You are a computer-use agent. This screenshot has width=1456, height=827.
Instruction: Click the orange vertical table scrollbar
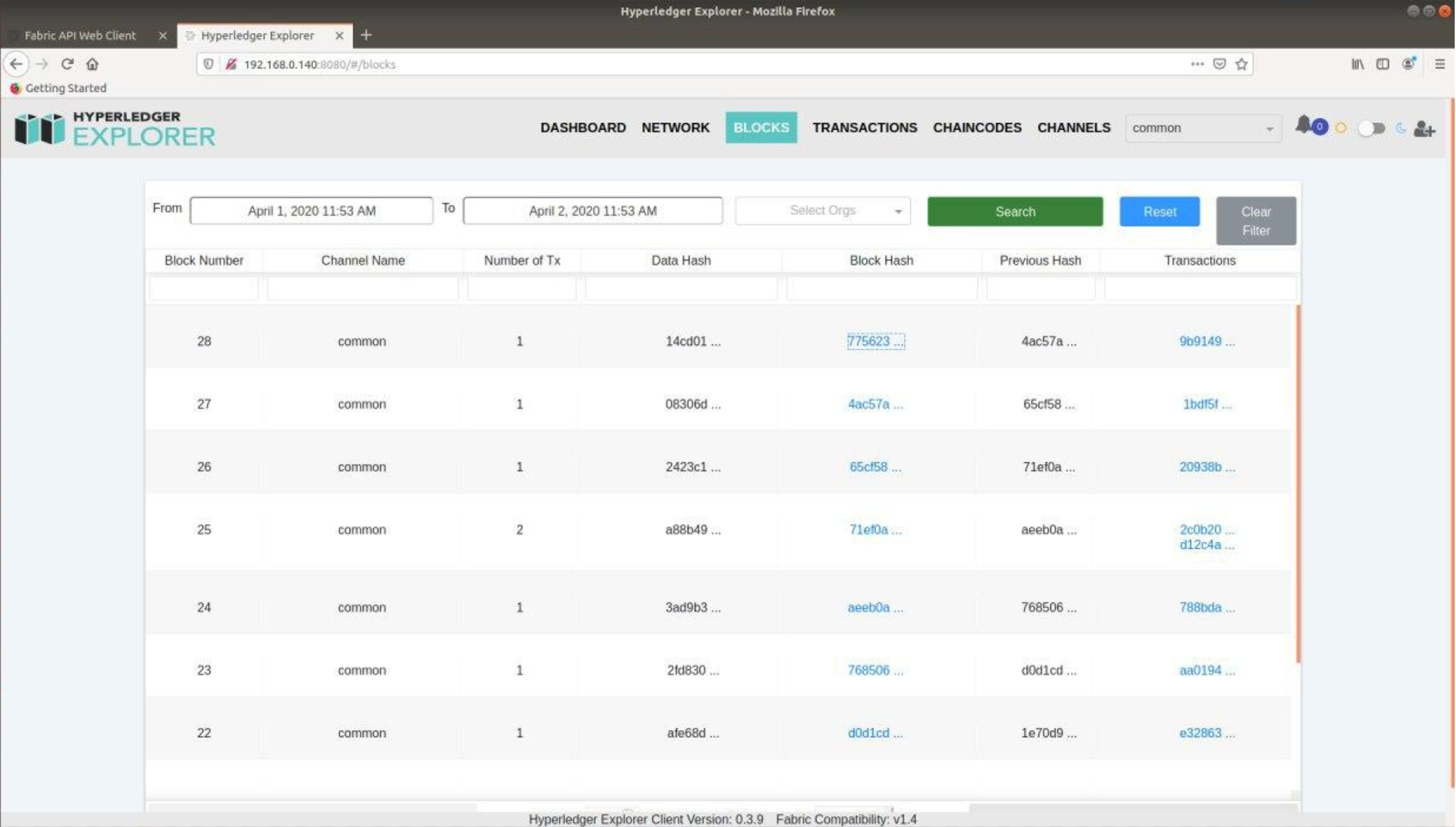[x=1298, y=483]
...
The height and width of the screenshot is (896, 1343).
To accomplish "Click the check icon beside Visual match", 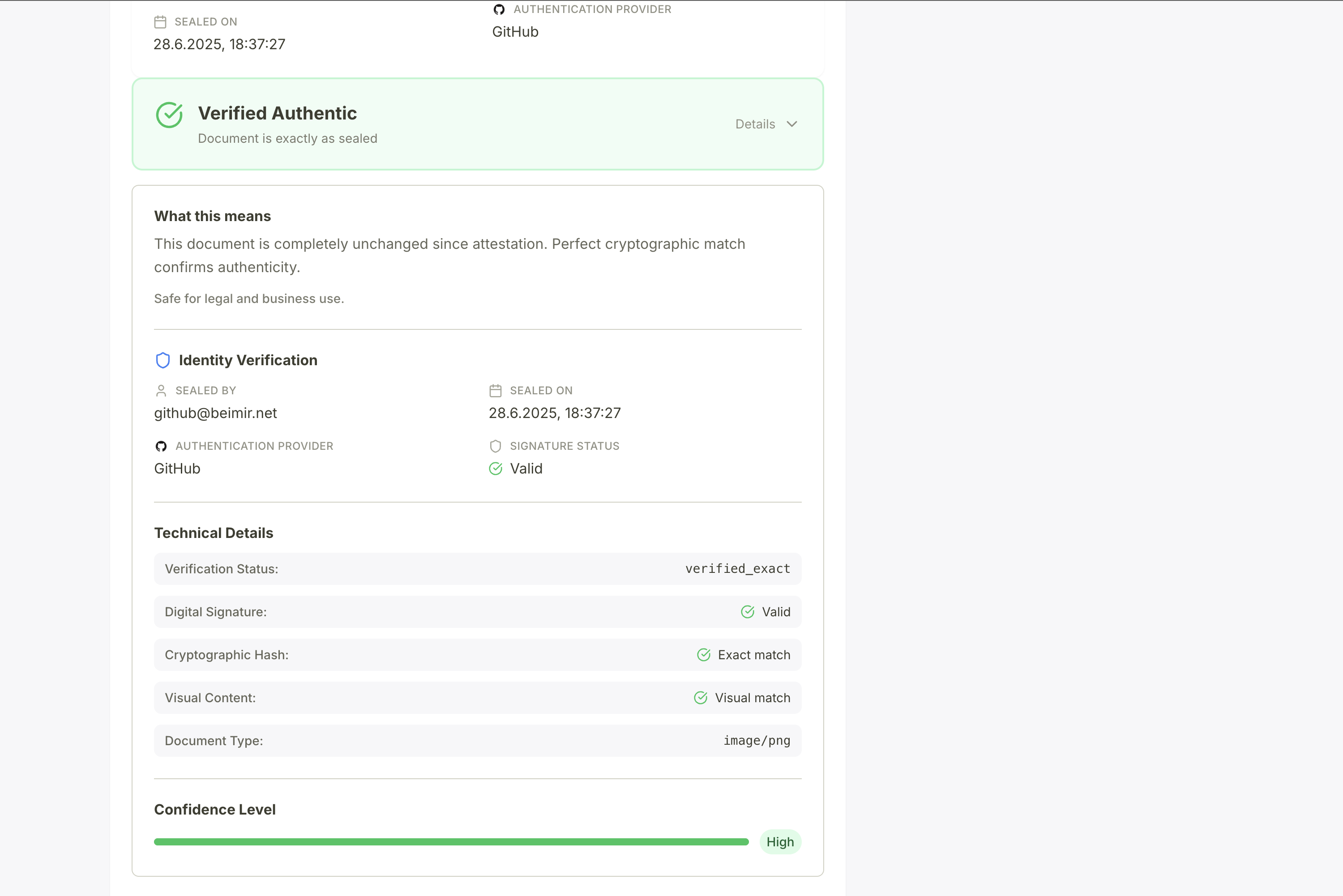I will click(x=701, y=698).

### Brief
State how many lines in the records above contain the word "width", and give only that number.

### Answer for this exercise
2